[Contents] [Index] [Top] [Bottom] [Prev] [Next]


4. Submitting Parallel Applications

This chapter describes how to submit and interact with parallel applications in the LSF Batch system.

An extensive and flexible set of tools is provided that allows parallel applications to be submitted through the LSF Batch system. Parallel applications can also be executed interactively under control of the Parallel Application Manger (PAM). These tools allow the specification of how, when, and where a parallel application is to be run.

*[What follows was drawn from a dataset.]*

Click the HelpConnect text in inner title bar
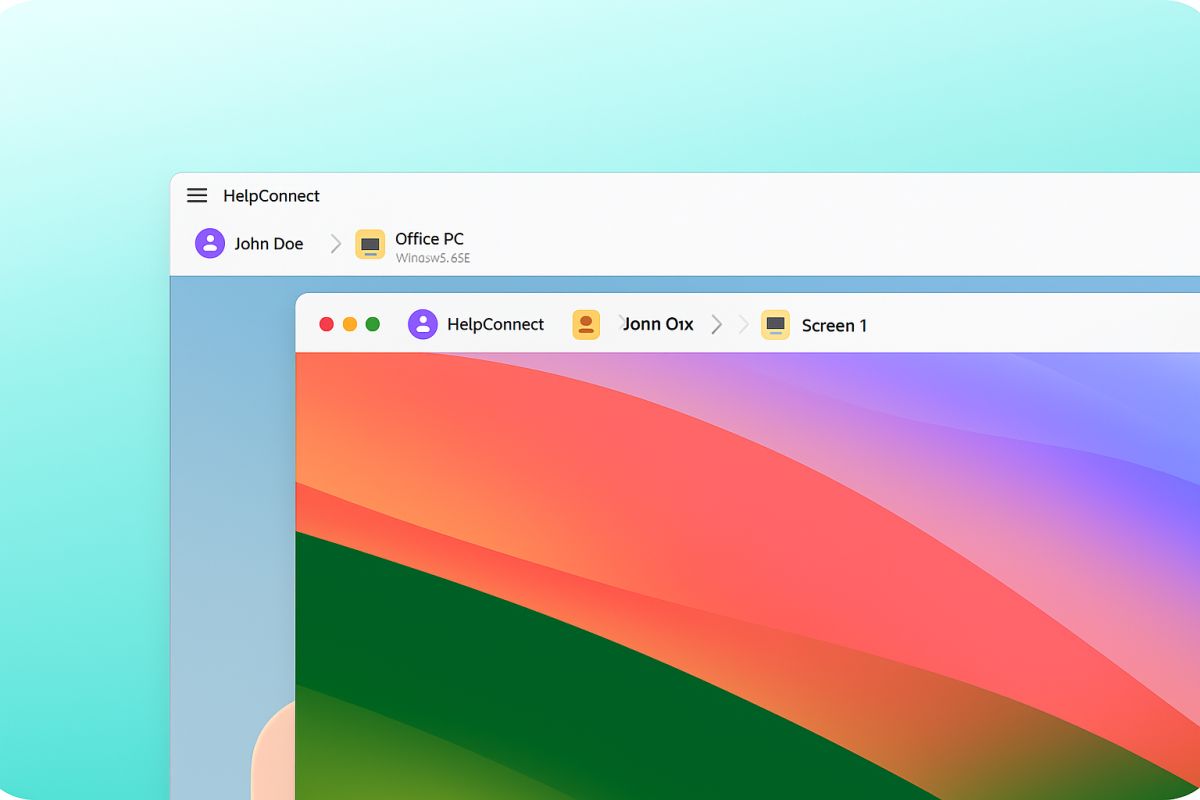 tap(495, 324)
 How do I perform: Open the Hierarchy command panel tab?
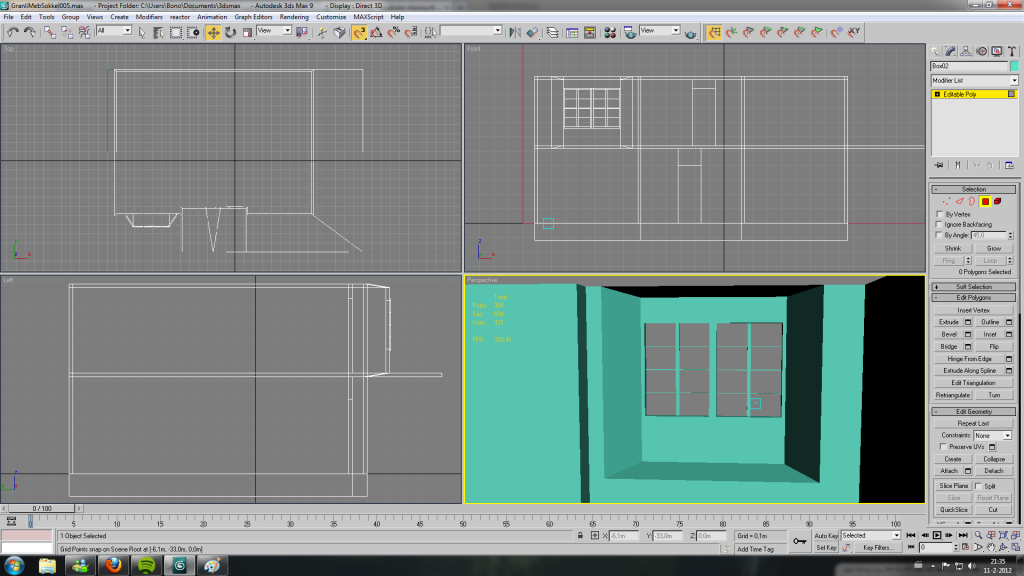[968, 51]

This chapter discusses the following topics:

Job Submission Methods
Batch Execution
Batch Job Status
Submitting Batch Jobs
Suspending Jobs
Resuming Jobs
Monitoring Job Status
Terminating Jobs
Running Heterogeneous Parallel Applications
Interactive Execution
The pam Command
Process Status Report
Getting Host Information

Job Submission Methods

The LSF Parallel system supports batch submission of parallel applications (batch jobs) using the facilities of the LSF Batch System. Interactive execution of parallel applications is also supported under control of the Parallel Application Manager (PAM).

Batch Execution

When submitting a parallel batch job, the LSF Parallel system uses the advanced features of the LSF Batch system to select, submit, and interact with the individual tasks of the parallel batch job. The batch job is submitted to a queue using the bsub command and the LSF Batch system attends to the details.

A parallel batch job is submitted to a queue, where it waits until it reaches the front of the queue and the appropriate resources become available. Then the batch job will be dispatched to the most suitable hosts for execution. This sophisticated queuing system allows batch jobs to run as soon as the suitable host resources becomes available.

Note

The batch job may not be run immediately, it may queued until the appropriate resources become available.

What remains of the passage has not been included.